» **ASSIGNMENT**
Filter the material, keeping only lines with the word "card".
++++ EXTRACTED INFORMATION
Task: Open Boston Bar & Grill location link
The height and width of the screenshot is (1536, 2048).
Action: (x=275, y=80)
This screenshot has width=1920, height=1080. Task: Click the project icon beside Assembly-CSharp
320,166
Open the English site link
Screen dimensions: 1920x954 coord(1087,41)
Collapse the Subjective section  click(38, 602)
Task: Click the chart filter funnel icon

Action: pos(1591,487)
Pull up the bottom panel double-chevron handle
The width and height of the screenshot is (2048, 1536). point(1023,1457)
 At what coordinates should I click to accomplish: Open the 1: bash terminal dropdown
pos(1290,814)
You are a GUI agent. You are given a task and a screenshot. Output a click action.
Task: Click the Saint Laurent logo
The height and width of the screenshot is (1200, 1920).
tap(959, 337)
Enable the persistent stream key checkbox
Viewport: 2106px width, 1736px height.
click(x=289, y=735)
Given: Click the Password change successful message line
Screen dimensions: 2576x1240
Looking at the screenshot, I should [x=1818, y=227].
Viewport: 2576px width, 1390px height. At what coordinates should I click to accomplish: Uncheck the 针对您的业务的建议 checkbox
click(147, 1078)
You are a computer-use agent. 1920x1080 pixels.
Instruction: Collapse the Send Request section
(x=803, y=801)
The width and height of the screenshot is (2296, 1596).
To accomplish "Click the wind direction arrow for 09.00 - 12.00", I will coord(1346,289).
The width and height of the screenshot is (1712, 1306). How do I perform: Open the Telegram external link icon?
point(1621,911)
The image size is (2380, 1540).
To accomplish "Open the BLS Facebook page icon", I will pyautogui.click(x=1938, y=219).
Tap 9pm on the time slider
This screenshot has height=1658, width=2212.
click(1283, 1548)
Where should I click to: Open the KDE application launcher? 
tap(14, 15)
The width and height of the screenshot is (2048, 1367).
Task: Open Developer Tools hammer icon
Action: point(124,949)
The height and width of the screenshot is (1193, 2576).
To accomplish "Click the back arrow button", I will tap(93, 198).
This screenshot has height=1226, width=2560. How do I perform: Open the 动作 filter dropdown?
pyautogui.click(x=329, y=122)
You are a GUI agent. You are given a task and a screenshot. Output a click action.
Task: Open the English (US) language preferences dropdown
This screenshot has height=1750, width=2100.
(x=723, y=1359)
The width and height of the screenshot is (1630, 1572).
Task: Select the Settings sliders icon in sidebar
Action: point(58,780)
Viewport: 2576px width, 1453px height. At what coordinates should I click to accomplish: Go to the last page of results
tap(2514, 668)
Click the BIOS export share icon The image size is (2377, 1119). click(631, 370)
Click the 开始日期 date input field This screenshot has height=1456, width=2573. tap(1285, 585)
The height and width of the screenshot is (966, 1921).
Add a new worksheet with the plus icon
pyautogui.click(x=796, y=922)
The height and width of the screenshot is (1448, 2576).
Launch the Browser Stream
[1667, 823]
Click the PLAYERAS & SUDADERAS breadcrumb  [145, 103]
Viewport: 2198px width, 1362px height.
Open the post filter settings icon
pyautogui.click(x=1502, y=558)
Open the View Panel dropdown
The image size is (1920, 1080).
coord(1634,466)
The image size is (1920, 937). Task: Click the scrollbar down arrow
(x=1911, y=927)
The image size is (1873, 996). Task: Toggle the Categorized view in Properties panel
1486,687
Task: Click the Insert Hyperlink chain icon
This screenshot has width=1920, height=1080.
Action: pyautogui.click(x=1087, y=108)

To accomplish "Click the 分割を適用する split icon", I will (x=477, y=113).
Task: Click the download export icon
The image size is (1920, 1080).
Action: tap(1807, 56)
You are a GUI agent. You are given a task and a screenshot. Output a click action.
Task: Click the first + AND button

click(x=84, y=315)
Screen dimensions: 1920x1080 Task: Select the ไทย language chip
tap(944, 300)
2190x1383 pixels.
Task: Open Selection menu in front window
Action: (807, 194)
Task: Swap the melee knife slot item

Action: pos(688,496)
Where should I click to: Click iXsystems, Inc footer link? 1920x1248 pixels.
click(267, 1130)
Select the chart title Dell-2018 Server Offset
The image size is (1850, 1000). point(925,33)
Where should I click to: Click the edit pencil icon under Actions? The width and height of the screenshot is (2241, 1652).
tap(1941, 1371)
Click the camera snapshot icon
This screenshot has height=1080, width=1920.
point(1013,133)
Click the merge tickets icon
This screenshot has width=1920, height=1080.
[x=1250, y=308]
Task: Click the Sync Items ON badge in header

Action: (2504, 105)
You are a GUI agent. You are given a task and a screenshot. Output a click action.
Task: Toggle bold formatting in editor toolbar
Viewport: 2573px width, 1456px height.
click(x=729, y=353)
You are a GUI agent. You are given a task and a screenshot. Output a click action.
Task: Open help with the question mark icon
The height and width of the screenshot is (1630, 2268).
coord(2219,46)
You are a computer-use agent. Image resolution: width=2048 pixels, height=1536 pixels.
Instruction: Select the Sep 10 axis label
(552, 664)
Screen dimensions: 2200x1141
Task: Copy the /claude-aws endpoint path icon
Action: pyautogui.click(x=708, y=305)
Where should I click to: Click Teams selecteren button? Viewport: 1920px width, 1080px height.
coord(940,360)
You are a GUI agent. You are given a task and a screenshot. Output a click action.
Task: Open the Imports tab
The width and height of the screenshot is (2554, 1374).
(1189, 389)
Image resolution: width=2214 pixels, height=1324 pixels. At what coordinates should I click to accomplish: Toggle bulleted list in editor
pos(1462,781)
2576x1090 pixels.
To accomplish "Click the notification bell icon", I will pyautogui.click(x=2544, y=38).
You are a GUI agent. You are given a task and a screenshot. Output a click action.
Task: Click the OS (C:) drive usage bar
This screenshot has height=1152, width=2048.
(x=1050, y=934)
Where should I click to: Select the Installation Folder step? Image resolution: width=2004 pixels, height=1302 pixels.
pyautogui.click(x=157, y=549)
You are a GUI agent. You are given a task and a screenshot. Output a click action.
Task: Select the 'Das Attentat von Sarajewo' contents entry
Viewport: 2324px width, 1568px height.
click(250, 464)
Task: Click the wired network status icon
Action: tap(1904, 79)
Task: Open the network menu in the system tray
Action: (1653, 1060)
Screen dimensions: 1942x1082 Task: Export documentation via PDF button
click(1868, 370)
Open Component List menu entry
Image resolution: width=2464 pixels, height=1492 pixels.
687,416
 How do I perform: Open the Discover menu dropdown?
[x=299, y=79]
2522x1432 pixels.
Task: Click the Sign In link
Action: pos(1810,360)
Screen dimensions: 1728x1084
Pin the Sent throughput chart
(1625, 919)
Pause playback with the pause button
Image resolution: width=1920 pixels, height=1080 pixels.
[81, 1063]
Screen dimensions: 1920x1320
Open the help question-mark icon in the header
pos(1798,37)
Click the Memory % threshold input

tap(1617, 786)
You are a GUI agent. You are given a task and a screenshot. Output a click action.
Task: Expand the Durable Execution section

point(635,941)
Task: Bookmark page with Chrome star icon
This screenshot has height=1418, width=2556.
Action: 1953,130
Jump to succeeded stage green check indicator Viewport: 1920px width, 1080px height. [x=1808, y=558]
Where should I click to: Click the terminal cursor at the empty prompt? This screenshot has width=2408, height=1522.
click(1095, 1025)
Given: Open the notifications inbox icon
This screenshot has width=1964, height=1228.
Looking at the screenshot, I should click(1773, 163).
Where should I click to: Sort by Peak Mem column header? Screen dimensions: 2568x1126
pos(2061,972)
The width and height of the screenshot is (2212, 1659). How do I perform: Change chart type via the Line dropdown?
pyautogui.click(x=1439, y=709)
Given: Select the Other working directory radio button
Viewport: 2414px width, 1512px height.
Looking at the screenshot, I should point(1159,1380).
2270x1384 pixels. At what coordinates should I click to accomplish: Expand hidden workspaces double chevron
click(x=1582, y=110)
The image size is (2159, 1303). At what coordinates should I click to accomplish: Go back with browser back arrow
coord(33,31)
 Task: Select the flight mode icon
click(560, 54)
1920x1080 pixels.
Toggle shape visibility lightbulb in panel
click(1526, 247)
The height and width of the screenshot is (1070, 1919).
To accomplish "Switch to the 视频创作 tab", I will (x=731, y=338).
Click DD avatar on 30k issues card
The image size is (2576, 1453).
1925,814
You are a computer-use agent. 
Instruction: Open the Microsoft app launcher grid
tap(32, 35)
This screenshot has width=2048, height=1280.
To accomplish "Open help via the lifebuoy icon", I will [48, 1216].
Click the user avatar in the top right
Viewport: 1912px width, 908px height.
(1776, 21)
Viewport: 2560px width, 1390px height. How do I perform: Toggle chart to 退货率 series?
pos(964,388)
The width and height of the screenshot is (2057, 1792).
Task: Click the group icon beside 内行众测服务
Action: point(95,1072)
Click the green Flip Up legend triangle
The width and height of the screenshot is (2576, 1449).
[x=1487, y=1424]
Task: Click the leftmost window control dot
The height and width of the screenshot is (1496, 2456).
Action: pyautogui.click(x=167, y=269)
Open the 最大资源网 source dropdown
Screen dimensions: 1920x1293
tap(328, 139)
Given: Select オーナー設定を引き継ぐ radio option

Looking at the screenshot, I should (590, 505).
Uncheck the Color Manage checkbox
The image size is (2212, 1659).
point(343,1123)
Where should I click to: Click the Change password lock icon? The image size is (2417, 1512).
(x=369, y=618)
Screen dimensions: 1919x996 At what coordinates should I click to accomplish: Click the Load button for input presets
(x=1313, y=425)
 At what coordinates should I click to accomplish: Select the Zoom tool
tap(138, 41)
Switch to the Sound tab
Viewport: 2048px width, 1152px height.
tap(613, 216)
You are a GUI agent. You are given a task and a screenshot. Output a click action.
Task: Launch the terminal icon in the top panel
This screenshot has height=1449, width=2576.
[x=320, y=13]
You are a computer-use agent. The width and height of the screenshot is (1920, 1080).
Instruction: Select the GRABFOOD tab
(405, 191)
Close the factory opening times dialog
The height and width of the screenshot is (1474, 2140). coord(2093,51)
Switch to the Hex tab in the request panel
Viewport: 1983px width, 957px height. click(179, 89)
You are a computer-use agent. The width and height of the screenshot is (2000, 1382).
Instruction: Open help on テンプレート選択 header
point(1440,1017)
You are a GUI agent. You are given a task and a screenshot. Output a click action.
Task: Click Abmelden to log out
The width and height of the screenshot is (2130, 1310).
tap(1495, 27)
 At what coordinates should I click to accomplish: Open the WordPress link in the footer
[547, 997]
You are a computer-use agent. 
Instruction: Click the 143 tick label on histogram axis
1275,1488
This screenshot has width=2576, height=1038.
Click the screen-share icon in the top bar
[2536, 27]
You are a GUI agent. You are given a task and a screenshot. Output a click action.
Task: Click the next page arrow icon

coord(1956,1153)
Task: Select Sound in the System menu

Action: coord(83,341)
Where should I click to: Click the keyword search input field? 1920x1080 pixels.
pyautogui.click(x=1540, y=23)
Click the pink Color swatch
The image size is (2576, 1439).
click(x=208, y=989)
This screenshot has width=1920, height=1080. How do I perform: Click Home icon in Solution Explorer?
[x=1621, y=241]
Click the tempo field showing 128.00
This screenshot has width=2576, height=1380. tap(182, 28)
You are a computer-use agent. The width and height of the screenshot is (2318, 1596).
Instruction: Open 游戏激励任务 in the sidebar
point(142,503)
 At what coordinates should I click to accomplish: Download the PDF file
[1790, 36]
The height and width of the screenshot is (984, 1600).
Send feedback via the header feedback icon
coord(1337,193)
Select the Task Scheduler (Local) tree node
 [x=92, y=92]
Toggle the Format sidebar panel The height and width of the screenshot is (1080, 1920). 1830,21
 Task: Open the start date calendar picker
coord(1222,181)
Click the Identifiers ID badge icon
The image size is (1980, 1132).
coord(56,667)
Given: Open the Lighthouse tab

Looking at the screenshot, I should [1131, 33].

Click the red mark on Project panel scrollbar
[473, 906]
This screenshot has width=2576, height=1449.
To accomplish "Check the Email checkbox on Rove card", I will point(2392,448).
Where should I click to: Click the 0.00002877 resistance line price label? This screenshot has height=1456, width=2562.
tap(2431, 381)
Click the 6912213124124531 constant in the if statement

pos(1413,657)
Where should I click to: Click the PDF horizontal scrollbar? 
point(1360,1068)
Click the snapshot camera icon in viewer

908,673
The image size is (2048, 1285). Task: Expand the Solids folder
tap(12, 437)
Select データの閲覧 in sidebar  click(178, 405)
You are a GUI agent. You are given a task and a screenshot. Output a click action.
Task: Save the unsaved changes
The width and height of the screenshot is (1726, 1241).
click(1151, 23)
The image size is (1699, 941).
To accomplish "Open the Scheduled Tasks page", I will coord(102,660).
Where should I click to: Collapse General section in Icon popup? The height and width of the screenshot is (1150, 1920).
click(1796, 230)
++++++++
» **RESULT OF THIS EXERCISE**
Click DD avatar on 30k issues card
To accomplish "Check the Email checkbox on Rove card", I will point(2392,448).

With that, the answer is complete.